The software, named Perspective, helps identify “toxic” language, allowing the newspaper’s human moderators to focus on non-offensive posts more quickly.
Its algorithms have been trained by feeding them millions of posts previously vetted by the team.
By contrast, several other news sites have shut their comments sections.
Popular Science, Motherboard, Reuters, National Public Radio, Bloomberg and The Daily Beast are among those to have stopped allowing the public to post their thoughts on their sites, in part because of the cost and effort required to vet them for obscene and potentially libellous content.
The BBC restricts comments to a select number of its stories for the same reasons, but as a result many of them end up being complaints about the selection.
‘You are ignorant’
Until this week, the New York Times typically placed comment sections on about 10% of its stories.
But it is now targeting a 25% figure and hopes to raise that to 80% by the year’s end.

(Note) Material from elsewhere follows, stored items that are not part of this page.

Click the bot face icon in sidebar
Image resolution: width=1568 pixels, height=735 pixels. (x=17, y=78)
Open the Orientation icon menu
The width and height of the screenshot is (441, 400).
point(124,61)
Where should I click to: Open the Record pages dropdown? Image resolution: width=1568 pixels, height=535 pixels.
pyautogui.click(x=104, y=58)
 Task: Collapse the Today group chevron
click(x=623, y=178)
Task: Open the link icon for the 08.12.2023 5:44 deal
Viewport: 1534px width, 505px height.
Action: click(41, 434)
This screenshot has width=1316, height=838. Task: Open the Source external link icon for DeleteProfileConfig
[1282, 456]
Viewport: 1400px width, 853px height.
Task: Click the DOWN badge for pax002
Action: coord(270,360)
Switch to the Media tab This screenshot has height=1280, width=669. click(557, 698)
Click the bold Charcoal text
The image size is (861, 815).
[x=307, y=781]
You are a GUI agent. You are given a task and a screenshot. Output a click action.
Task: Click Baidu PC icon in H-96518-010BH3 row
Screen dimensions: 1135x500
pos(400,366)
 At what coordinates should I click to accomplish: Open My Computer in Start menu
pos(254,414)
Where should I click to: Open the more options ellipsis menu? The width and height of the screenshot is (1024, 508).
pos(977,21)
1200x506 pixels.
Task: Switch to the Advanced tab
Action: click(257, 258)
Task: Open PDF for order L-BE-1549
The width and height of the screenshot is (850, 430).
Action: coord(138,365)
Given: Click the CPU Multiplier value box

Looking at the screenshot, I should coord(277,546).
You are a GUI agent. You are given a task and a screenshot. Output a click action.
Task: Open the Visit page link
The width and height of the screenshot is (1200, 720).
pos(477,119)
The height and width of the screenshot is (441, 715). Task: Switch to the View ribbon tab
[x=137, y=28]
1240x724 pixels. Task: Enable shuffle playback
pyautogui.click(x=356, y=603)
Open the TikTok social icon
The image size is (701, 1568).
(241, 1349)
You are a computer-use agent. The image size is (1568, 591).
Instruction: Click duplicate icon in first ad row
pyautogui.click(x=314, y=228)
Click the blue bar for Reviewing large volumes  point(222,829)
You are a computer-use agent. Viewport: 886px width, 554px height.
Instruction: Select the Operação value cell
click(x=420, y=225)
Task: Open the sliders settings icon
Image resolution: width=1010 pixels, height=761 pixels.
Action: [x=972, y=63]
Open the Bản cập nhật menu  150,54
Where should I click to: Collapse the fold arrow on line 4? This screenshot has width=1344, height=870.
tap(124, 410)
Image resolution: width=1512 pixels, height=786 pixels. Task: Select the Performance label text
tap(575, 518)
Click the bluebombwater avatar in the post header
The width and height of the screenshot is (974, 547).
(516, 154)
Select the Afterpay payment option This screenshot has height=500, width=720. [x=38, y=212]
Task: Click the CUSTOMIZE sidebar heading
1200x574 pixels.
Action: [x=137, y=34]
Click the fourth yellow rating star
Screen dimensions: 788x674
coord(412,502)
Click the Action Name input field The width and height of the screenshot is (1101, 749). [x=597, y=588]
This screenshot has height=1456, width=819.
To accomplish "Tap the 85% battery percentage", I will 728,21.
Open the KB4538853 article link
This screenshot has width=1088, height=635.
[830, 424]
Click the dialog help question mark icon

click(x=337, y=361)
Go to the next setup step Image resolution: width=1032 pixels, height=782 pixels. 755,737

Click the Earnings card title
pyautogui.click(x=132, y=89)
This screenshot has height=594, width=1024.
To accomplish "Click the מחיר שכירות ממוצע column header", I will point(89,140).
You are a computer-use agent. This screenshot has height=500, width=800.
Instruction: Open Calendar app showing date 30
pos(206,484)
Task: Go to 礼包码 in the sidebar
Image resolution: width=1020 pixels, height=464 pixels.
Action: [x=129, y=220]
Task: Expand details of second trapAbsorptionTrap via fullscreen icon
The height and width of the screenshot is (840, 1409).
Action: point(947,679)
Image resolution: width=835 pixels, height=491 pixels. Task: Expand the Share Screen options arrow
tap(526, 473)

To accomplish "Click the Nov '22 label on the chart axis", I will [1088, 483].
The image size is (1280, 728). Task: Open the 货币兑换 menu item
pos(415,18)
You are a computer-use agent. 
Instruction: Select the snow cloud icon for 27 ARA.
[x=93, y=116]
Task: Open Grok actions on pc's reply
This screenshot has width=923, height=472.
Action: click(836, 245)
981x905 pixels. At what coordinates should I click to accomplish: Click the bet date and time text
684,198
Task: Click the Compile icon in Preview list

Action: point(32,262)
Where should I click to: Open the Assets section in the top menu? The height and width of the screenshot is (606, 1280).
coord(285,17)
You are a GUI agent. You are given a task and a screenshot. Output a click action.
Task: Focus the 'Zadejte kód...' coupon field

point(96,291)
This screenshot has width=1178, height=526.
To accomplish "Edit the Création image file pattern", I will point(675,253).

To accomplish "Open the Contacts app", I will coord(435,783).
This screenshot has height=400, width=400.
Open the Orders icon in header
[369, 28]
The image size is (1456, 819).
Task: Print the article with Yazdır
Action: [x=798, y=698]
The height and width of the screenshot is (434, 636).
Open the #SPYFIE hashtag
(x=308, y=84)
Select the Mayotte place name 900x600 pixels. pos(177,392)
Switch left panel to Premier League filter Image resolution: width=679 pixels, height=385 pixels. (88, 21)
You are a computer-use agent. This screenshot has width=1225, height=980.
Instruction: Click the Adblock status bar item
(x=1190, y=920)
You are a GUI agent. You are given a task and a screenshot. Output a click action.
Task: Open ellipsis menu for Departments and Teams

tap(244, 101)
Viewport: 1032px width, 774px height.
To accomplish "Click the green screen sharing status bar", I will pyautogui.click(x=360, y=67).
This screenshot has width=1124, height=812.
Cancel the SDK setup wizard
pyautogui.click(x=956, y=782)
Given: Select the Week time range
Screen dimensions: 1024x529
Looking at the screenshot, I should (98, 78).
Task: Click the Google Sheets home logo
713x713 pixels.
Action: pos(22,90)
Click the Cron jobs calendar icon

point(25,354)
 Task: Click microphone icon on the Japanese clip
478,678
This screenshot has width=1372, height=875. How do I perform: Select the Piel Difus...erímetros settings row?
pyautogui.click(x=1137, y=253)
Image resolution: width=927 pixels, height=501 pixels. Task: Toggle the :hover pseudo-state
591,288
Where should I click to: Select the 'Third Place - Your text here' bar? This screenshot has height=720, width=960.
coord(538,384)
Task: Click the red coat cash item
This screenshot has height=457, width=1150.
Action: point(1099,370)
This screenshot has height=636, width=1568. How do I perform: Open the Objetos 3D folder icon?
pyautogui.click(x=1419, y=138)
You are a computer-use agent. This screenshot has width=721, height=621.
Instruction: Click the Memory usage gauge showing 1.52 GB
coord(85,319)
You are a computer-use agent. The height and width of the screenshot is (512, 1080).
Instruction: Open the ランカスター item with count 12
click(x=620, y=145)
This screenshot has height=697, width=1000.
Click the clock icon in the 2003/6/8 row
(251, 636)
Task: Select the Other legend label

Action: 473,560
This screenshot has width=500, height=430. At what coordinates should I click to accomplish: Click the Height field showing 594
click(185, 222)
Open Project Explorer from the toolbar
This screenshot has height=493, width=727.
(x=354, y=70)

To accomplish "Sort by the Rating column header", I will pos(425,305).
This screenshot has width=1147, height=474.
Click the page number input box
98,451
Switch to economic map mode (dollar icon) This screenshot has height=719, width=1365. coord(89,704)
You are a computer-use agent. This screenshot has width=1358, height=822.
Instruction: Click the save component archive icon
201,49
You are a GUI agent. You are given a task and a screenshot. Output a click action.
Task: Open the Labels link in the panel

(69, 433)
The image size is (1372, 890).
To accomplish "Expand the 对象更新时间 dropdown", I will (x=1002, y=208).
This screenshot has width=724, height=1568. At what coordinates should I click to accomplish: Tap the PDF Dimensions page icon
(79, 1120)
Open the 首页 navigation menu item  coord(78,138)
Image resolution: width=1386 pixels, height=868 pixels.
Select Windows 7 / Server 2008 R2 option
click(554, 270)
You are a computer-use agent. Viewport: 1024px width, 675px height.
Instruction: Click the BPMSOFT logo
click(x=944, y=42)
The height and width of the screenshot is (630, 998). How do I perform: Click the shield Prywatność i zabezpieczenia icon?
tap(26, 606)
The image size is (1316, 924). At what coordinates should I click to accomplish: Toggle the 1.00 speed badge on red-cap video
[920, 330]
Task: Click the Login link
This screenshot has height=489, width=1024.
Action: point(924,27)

The software works by producing a score out of 100 for how likely it thinks it would be for a human to reject the comment.
The human moderators can then choose to check those comments with a low score first rather than going through them in the order they were received, helping speed up how long it takes to get views online.
According to Jigsaw – the Google division responsible for the software – use of phrases such as “anyone who… is a moron”, “you are ignorant” and the inclusion of swear words are likely to produce a high mark.
“Most comments will initially be prioritised based on a ‘summary score’,” explained the NYT’s community editor Bassey Etim.
“Right now, that means judging comments on three factors: their potential for obscenity, toxicity and likelihood to be rejected.
“As the Times gains more confidence in this summary score model, we are taking our approach a step further – automating the moderation of comments that are overwhelmingly likely to be approved.”
However, one expert had mixed feelings about the move.
“The idea strikes me as sensible, but likely to restrict forthright debates,” City University London ’s Prof Roy Greenslade told the BBC.
“I imagine the New York Times thinks this to be an acceptable form of self-censorship, a price worth paying in order to ensure that hate speech and defamatory remarks are excluded from comments.
“There is also a commercial aspect too. Human moderation costs money. Algorithms are cheaper, but you still need humans to construct them, of course.”
Jigsaw says the UK’s Guardian and Economist are also experimenting with its tech, while Wikipedia is trying to adapt it to tackle personal attacks against its volunteer editors.
However, it faces a challenge from a rival scheme called the Coral Project, which released an AI-based tool in April to flag examples of hate speech and harassment in online discussions.
The Washington Post and the Mozilla Foundation – the organisation behind the Firefox browser – are both involved in Coral.
For its part, the BBC is keeping an open mind about deploying such tools.
‘We have systems in place to help moderate comments on BBC articles and we’re always interested in ways to improve this,” said a spokesman.
“This could include AI or machine learning in the future, but we have no current plans.”